- **Written instruction**
Write out the items again, from the line with "has width=745, height=940." to the line with "tap(53, 676)", and include the request text. Multiply each coordinate in the answers by 0.7 and round it to a whole number, rounding halves up. Leave the numbers in the requests as they are and omit the pictures.

begin The data

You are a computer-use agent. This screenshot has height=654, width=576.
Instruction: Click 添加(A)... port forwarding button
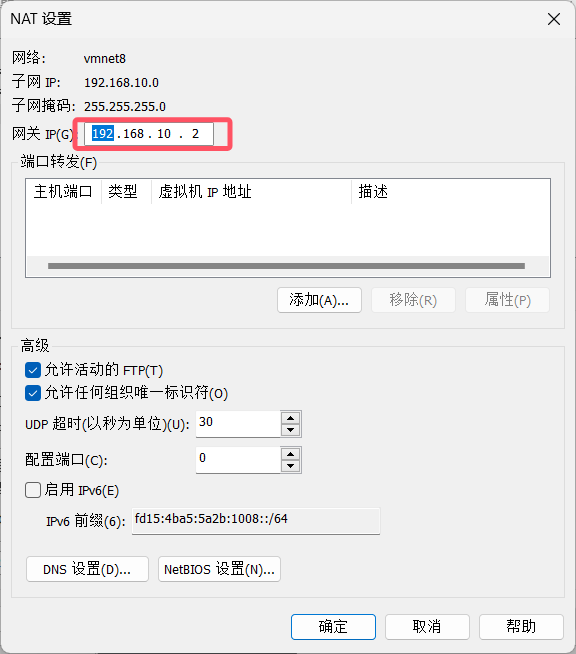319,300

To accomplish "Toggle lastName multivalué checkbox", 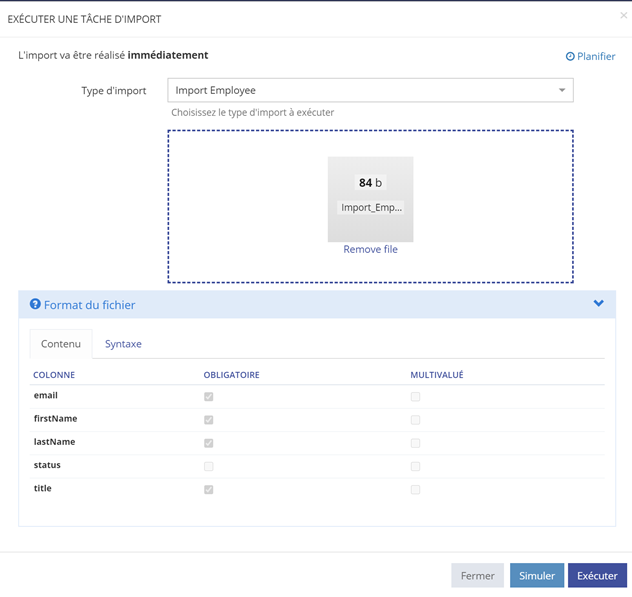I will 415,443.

end The data
begin The data

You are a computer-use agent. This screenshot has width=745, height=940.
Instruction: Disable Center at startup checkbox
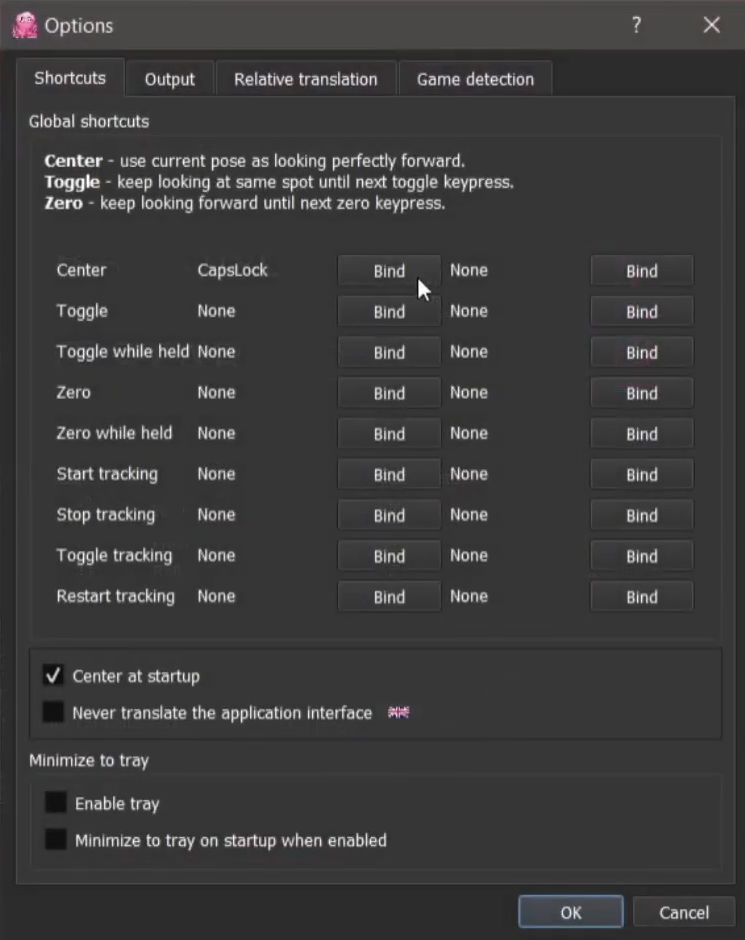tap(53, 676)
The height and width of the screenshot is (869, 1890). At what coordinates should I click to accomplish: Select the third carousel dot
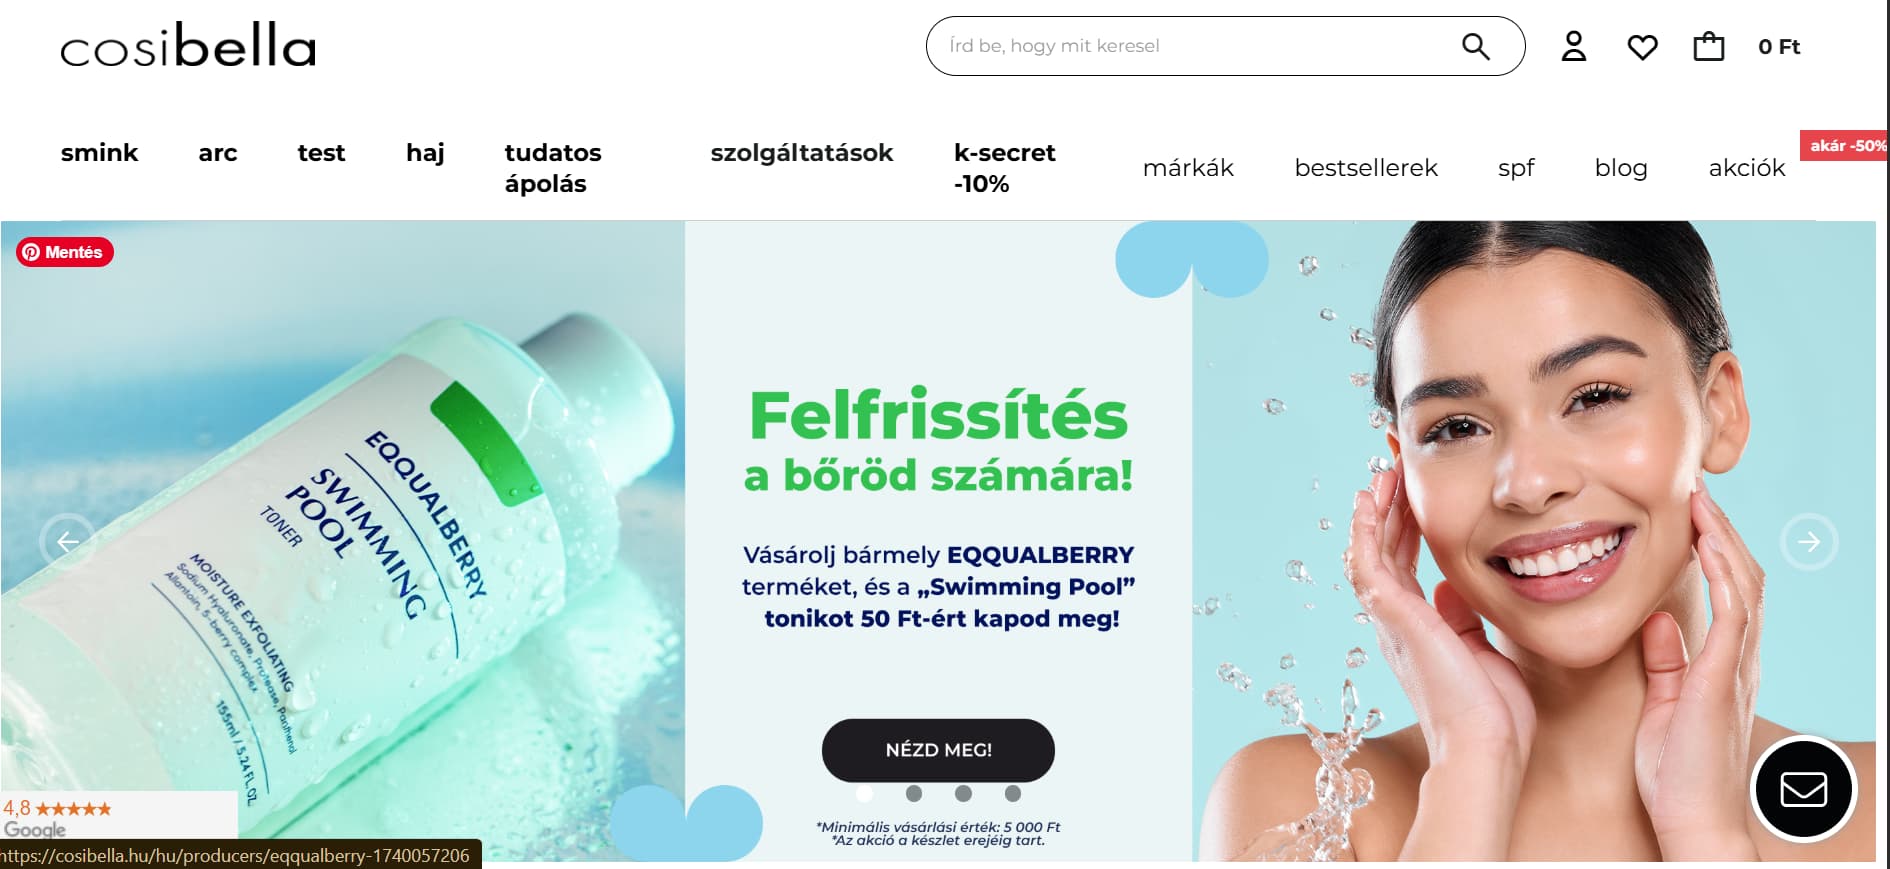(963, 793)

end The data
begin The data

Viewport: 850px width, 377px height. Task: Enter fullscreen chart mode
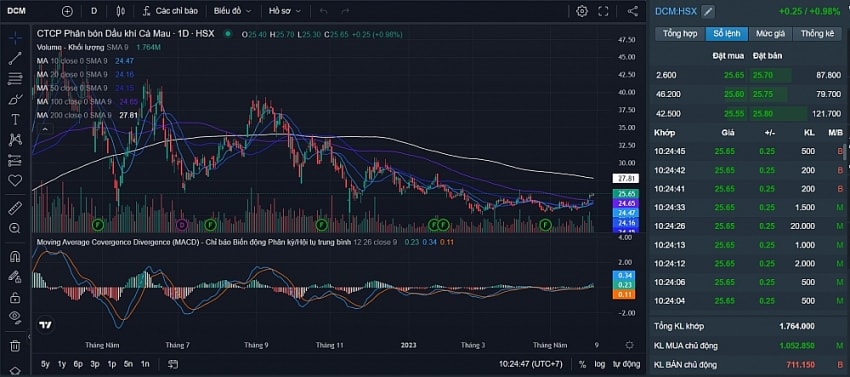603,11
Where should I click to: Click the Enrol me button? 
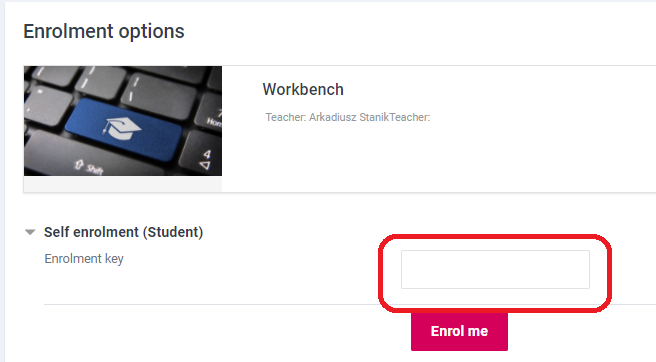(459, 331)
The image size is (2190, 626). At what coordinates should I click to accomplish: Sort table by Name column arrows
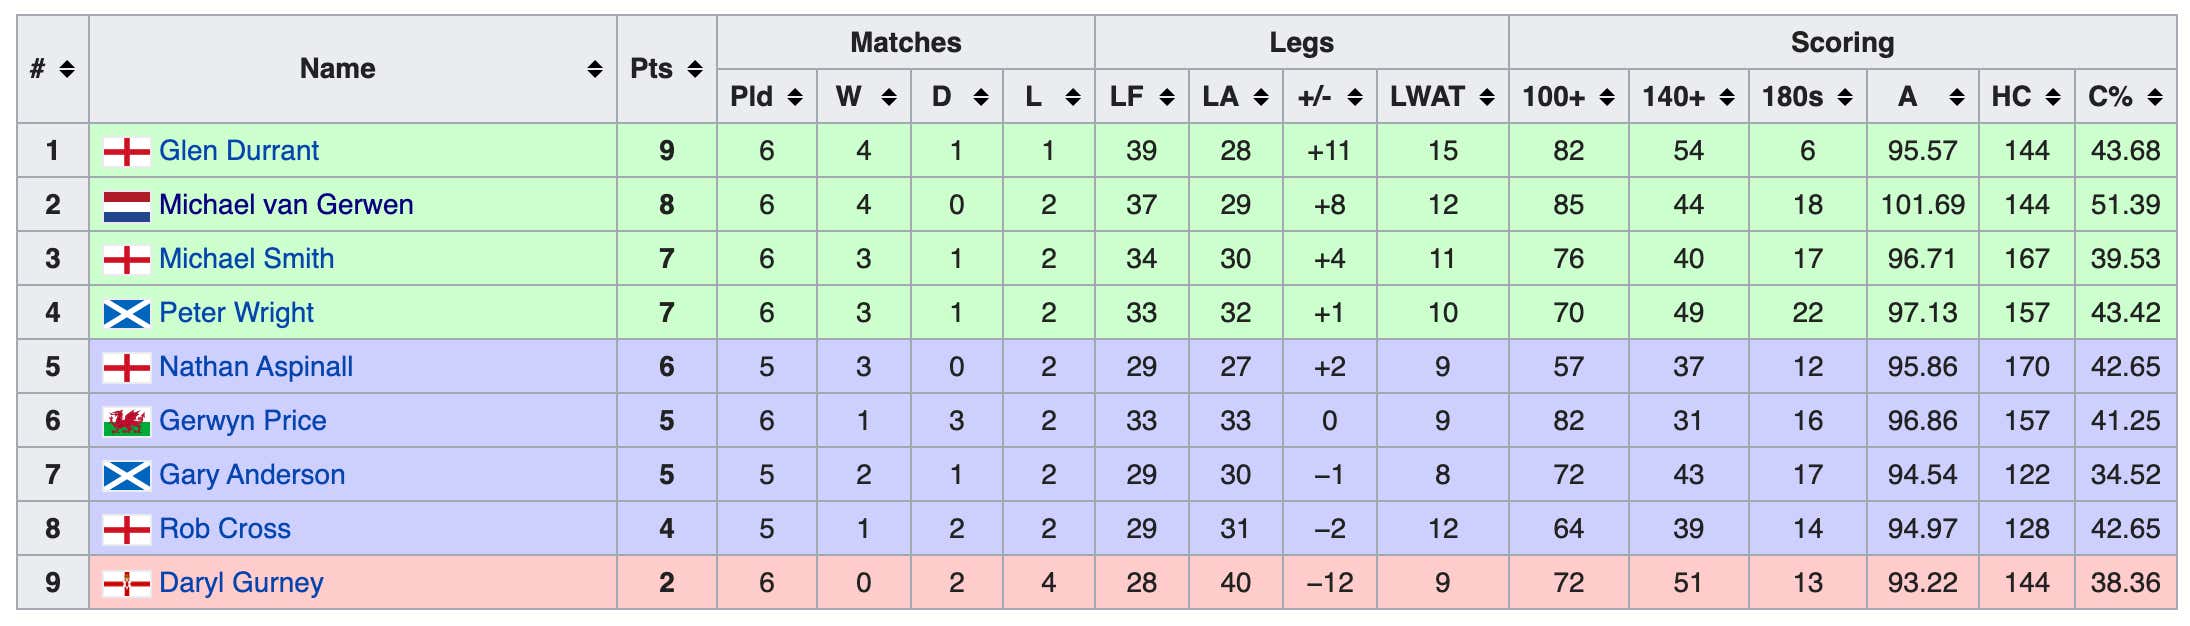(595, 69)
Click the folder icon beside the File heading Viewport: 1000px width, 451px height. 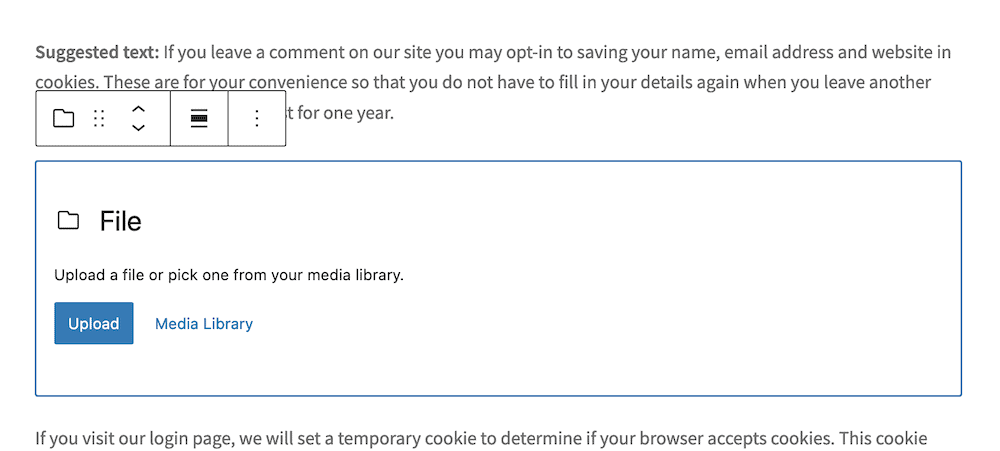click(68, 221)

end The data

- **Finished exercise**
You are a computer-use agent. This screenshot has width=745, height=940.
Instruction: Disable Center at startup checkbox
tap(37, 473)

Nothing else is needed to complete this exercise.